For this second blogpost, I’m going to pull the camera back a little from “God in my day” to “God in my life”. By way of introduction, I’ll welcome you to a small memoir of God finding me on this winding path of life – a life that usually looks more like a messy plate of spaghetti than anything else! Good thing messes are God’s specialty!

Photo by Joel Penner

My faith journey has not been dramatic. I grew up in a faith community in North Kildonan, where church, Sunday School, prayer meetings at home and even Bible stories at school from Miriam’s Book of Bible Stories were my bread and butter. I remember sitting beside my dad in church as a kid, wondering about things the preachers were going on about – like, how did they know it was Paul the apostle who wrote all those Bible verses, or, why on earth did Jesus have to die for our sins? Another question, still with me today, was why did some of those preachers have to yell so much?!

When I was around 7 years old, I became “convicted of my sins” in DVBS, aka Daily Vacation Bible School. In the basement of my friend Doris’ house, I heard the call to “give my life to God”. This conversion experience was a mixture of a fear of hell (always fun for a 7 year old!), a sense of doing what was expected and a response to Tante Bargen (Doris’ mom and my second mom) who I loved.

■ ■ ■ ■

-- Requirement A --
Rewrite the faith memoir passage that begins at the words "My faith journey" and stops after "yell so much?!". Put "daily fare" in place of "bread and butter".
-- Requirement B --
In one to three sentences, explain what the faith memoir says made up the writer's conversion experience at around 7 years old.
-- Requirement C --
Continue the faith memoir from its last sentence.

-- Supplied entries --
■ ■ ■ ■

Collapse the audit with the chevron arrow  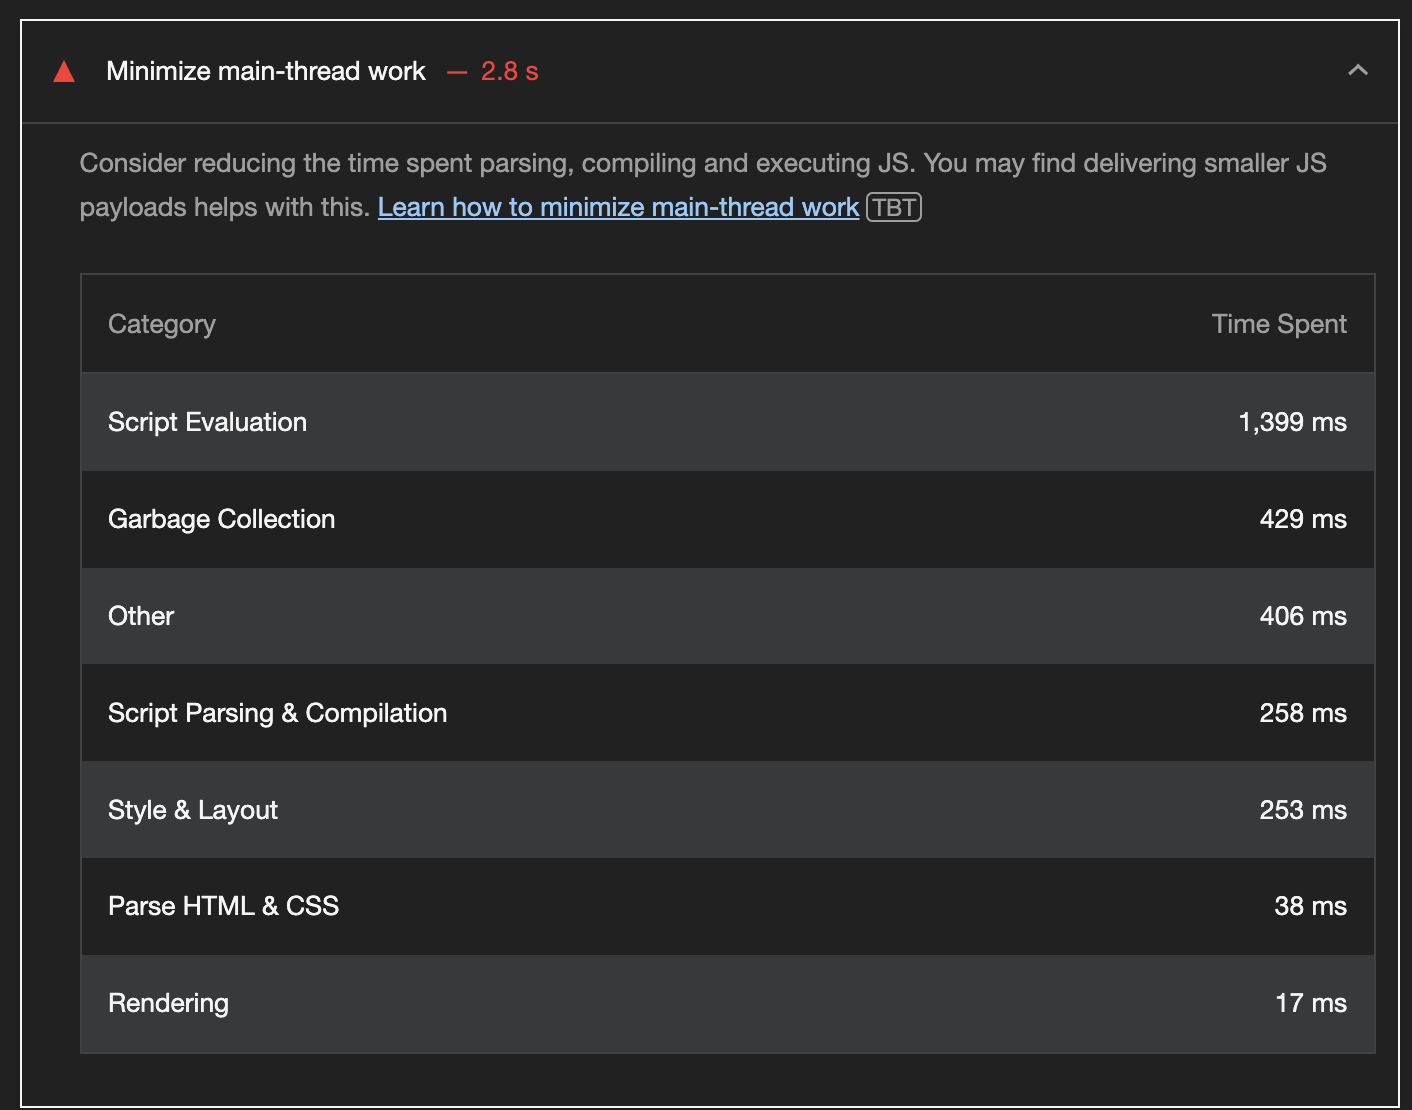click(1357, 70)
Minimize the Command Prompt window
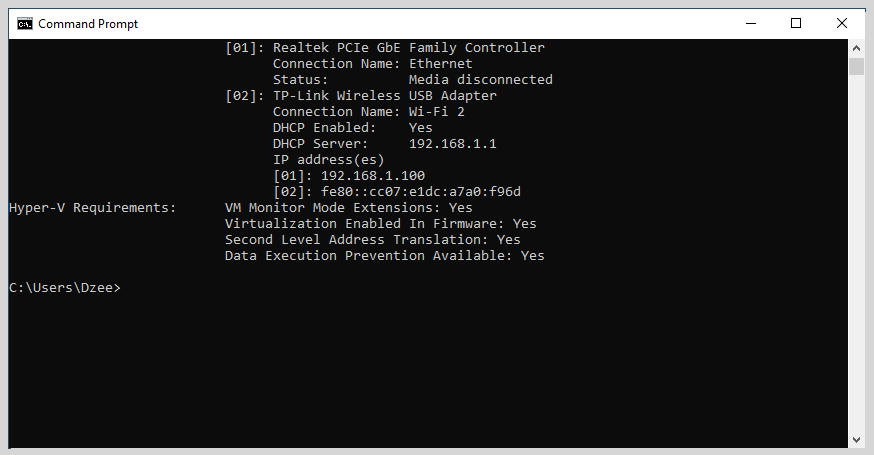This screenshot has height=455, width=874. pyautogui.click(x=751, y=23)
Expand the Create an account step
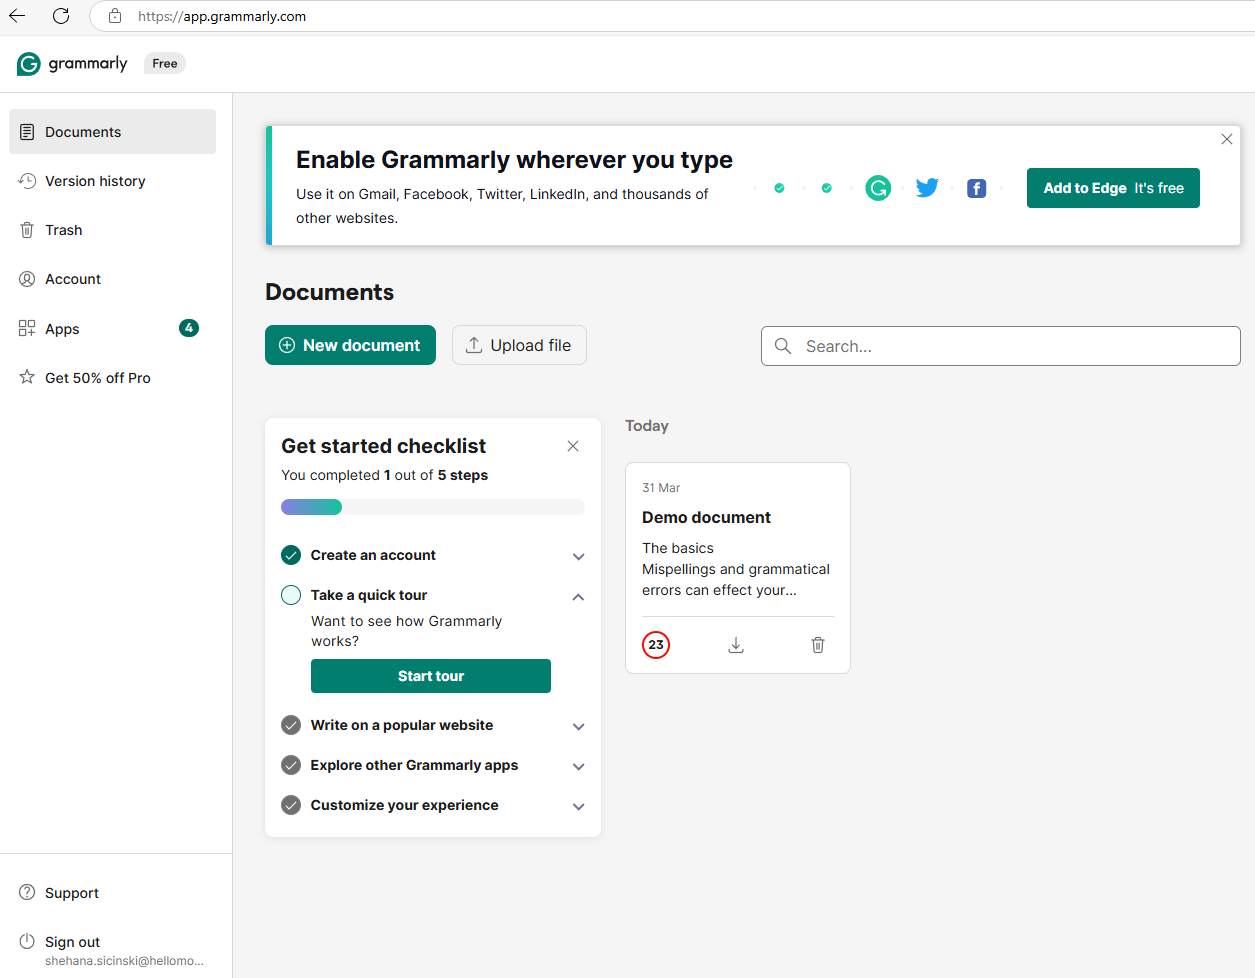The image size is (1255, 978). click(578, 556)
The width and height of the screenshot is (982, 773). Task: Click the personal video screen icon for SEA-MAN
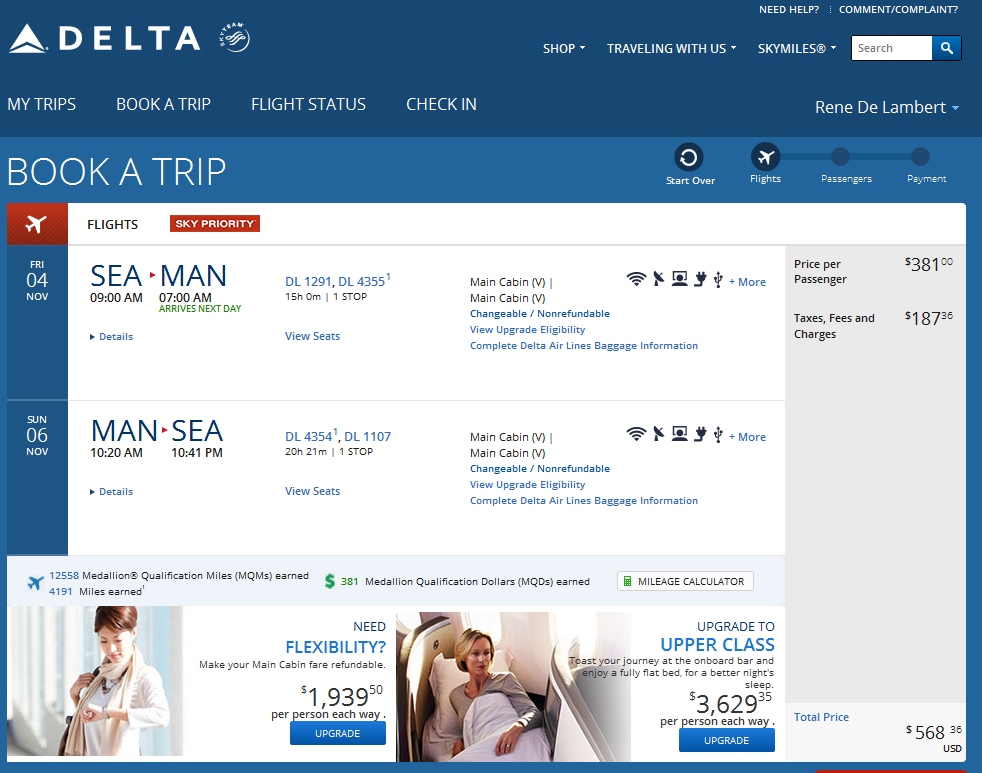680,278
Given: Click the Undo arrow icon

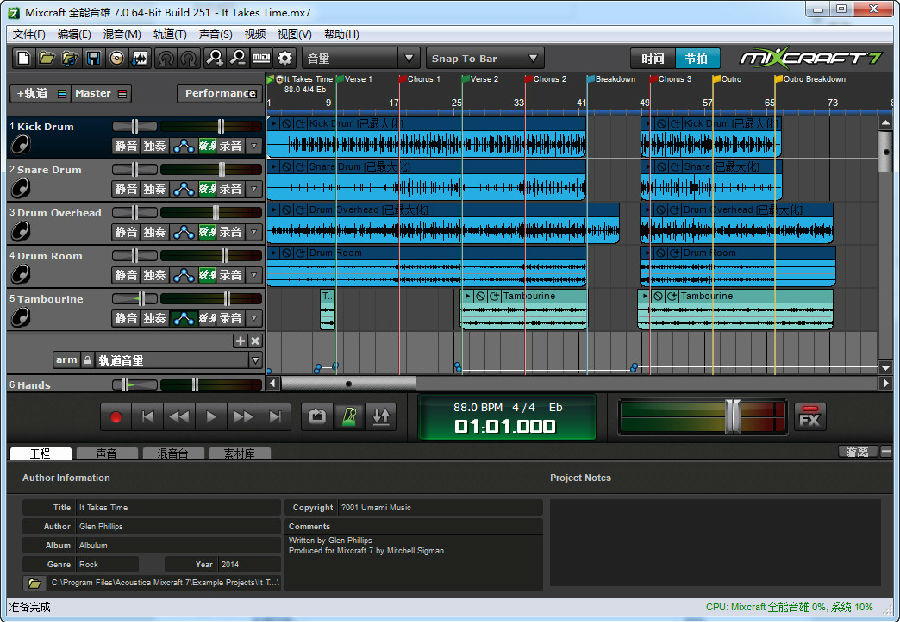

■ ■ ■ ■

-- Result A --
My faith journey has not been dramatic. I grew up in a faith community in North Kildonan, where church, Sunday School, prayer meetings at home and even Bible stories at school from Miriam’s Book of Bible Stories were my daily fare. I remember sitting beside my dad in church as a kid, wondering about things the preachers were going on about – like, how did they know it was Paul the apostle who wrote all those Bible verses, or, why on earth did Jesus have to die for our sins? Another question, still with me today, was why did some of those preachers have to yell so much?!

-- Result B --
The conversion experience was a mixture of three things: a fear of hell, a sense of doing what was expected, and a response to Tante Bargen, Doris' mom, whom the writer loved and called a second mom.

-- Result C --
It’s hard to sort out the beginnings of these journeys, but as far as I can tell, that was my first conscious coming to faith, and my signature on the dotted line in the DVBS handout became a life-long consolation to my Mom who wanted above all for her daughters to follow God in their lives. For many years I have dismissed this early conversion experience as a mere rite of passage that we all went through, but, remembering it now leaves me feeling grateful that I received this early grounding direction.

Around the same time, I remember kneeling on my bed in front of the headboard in the evenings, praying the lines I’d memorized, but also praying from the heart for my sister Hildi, who was 17 years old and suffering from leukemia. She sadly passed away one year later, but one of the lasting gifts she gave me was this sense of prayer, and of going to God in our troubles.

Among the gifts my parents passed on to me, one was enrolling me in a faith-based school from Grades 7-12. Mennonite Brethren Collegiate Institute (MBCI) was not a perfect school, but its teachers were instrumental in opening my mind and heart further to God. Friends to whom faith also mattered surrounded me. We also sang in many choirs and small groups, and the many hymns and songs of faith were a huge influence to me in keeping my thoughts open to God amid all the hormones and misdirection of a regular teenager. To this day, singing can soften my heart back to God like few other things can.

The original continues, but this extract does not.